**Selected extract**
□ □ □ □ □ □ □
One thing that sticks in my mind is the way the scripts were installed. To the best of my knowledge, of what I have read and seen, is the holes are drilled. This is somewhat supported by the lack of a "specific" quarter panel for GT/CS only. And of course they woul need two styles as early GT/CS cars had the recessed rear markers and later ones the flush mount.

So if the holes were drilled Ford more than likely had a "template" that was placed on the quarter to drill the holes. I would assume before the final painting of the car. So looking at the more normal location for the right side it is obvious that there were "two" templates. One right hand and one left hand. Kinda makes sence, as I would assume that the edge of the rear of the quarter panel would locate the script fore and aft on the car.

So if any of the above I wrote is true, I wonder if the template could be used so to speak "upside down" (not upside down, but using rear side of the left hand template on the right hand side, or flipped). If you visualize the same left hand template being used upside down or flipped on the right side, viola, the "California" script is more forward on the right side, but the hole spacing, the relationship to the rear quarter fore and aft, and the relationship between the "California" and the "Special" script is preserved.
□ □ □ □ □ □ □
**What this exercise asks**
1) In the post about how the GT/CS scripts were installed, what kind of rear markers did early GT/CS cars have?
2) Rewrite the paragraph of the GT/CS script post that begins "So if the holes were drilled" as a short bulleted list that keeps its main points.

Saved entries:
□ □ □ □ □ □ □
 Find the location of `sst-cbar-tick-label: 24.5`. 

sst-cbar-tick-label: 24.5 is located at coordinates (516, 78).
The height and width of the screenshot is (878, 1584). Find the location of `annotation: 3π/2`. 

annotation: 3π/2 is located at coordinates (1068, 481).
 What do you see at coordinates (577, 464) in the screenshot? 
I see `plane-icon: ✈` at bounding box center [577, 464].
□ □ □ □ □ □ □
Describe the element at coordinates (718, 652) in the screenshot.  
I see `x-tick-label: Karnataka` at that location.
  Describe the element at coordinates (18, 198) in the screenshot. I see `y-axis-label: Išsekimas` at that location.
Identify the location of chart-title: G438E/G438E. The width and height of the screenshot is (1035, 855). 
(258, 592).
□ □ □ □ □ □ □
**Written answers**
1) Early GT/CS cars had recessed rear markers.

2)
- If the holes were drilled, Ford probably used a template placed on the quarter panel to drill them, likely before final painting.
- The usual right-side location suggests there were two templates, one right-hand and one left-hand.
- The writer assumes the rear edge of the quarter panel set the script's fore-and-aft position.